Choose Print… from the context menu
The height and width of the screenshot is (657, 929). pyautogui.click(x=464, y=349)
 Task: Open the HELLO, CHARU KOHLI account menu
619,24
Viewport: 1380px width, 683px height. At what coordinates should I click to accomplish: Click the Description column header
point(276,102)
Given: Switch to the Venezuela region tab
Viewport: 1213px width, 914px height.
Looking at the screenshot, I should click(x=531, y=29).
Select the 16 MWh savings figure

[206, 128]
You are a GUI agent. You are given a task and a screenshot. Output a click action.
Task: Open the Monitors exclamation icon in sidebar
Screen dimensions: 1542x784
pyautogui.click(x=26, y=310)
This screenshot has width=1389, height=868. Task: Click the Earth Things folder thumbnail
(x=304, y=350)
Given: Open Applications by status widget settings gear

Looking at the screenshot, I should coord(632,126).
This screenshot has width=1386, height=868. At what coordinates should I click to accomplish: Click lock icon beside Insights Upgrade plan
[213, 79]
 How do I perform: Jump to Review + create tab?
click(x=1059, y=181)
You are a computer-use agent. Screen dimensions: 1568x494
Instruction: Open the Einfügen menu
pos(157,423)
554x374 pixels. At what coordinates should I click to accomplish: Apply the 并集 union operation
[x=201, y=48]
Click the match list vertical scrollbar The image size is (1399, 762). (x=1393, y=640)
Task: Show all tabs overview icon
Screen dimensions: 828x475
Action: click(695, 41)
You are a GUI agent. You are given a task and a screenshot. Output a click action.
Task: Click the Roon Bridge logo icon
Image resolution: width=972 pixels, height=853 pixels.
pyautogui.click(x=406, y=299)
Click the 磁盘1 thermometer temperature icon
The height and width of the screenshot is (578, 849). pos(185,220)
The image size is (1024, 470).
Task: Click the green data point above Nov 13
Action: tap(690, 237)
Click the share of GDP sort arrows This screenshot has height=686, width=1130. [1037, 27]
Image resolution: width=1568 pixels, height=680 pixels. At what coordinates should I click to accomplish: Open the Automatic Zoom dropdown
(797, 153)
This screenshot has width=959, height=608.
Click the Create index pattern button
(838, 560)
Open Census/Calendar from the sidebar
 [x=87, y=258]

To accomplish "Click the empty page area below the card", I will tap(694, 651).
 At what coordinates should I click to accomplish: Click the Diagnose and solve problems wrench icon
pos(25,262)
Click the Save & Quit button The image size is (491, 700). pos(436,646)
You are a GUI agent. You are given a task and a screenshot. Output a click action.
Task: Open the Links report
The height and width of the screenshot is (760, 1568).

----------

◆ Exercise brief ◆
From the material above, extract every line that contains the string "Viewport", matching its capitalization exactly.

◆ The result ◆
Viewport: 1380px width, 683px height. At what coordinates should I click to accomplish: Click the Description column header
Viewport: 1213px width, 914px height.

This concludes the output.